Short problem A →
Transcribe the stretch of the Freshii stock summary from "Capitalization and Valuation" through "be 8.8mln (15.1x).", word for word.
Short problem B →
Answer from the Freshii stock summary:
(i) About how many locations does Freshii have?
(ii) At what price was the IPO priced?
(iii) How much cash does the company hold?

Excerpted passage →
§ §

Freshii is a franchisor of healthy QSR restaurants with almost 400 locations in over 20 countries. After a very hot IPO in Q1 17 (priced at CAD $11.50,  high end of upwardly revised range), FRII's stock collapsed after the company was forced to lower its 2019 unit growth expectation as a result of a failure its Target partnership, slower development from multi-unit franchisees, and an under-resourced corporate development team.  However, this shortcoming appears to be more of a timing issue than a fundamental business flaw.  System health remains strong with consistently strong SSS and the low capital cost and solid returns of the company's stores have created strong demand among potential franchisees.  While it may be volatile, FRII shares should have solid downside protection at CAD 4.90 and solid upside to CAD 13 which appears like a solid risk-reward at $6.60.

 

Capitalization and Valuation

***** NOTE USD FUNCTIONAL CURRENCY VS CAD SHARE PRICE*********

FRII has 32.3mln shares for a mkt cap of CAD 213mln and USD 161mln at CAD 6.60 and CAD/USD 0.75.  The company has USD 28.3mln of cash  for an EV of USD 132mln.  2018 revenue is expected to be 23.1mln (5.7x) and EBITDA is expected to be 8.8mln (15.1x).

§ §

Provided material →
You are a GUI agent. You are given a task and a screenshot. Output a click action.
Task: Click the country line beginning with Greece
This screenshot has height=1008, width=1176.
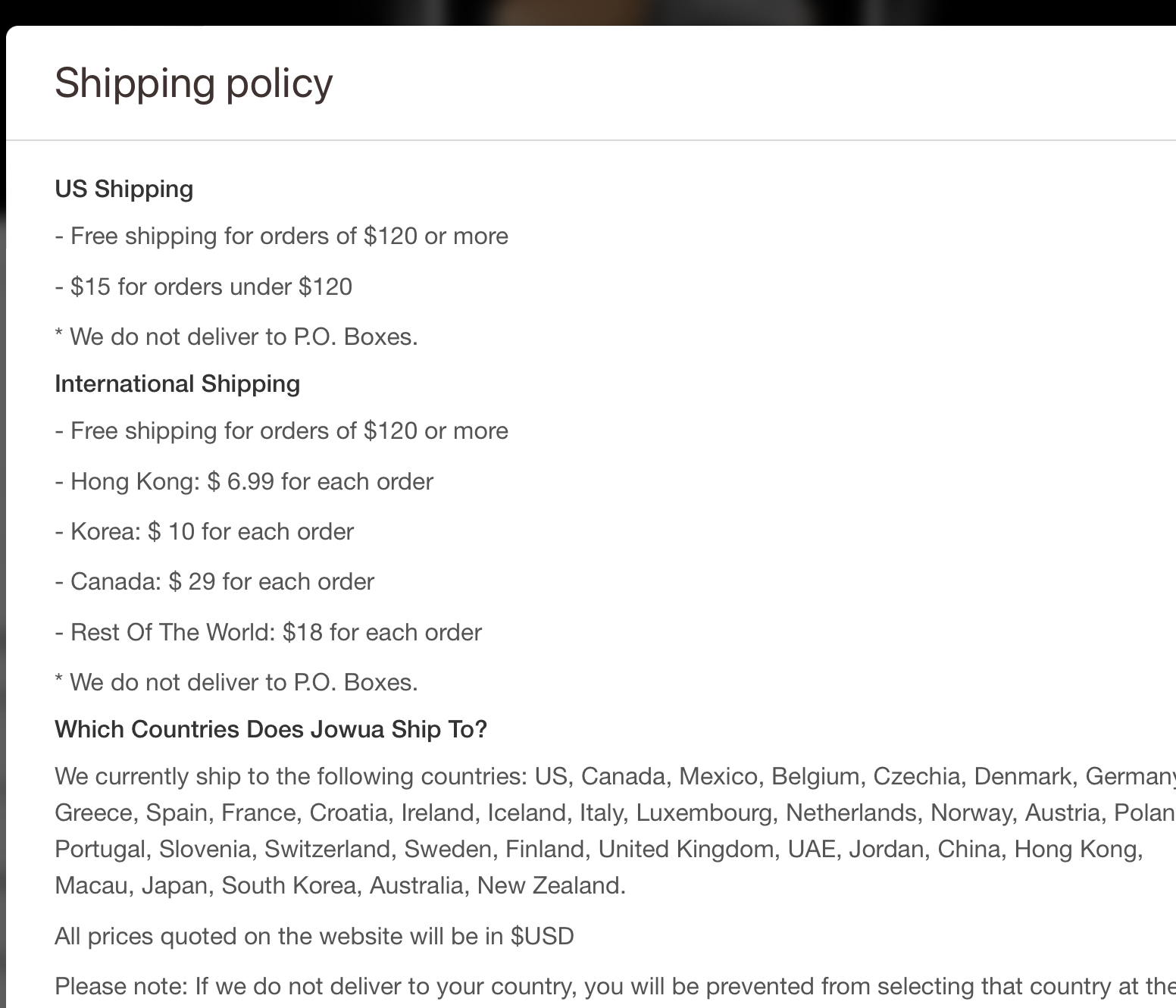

§ §

Expected output A →
Capitalization and Valuation

***** NOTE USD FUNCTIONAL CURRENCY VS CAD SHARE PRICE*********

FRII has 32.3mln shares for a mkt cap of CAD 213mln and USD 161mln at CAD 6.60 and CAD/USD 0.75.  The company has USD 28.3mln of cash  for an EV of USD 132mln.  2018 revenue is expected to be 23.1mln (5.7x) and EBITDA is expected to be 8.8mln (15.1x).

Expected output B →
(i) Almost 400 locations, in over 20 countries.
(ii) CAD $11.50.
(iii) USD 28.3mln.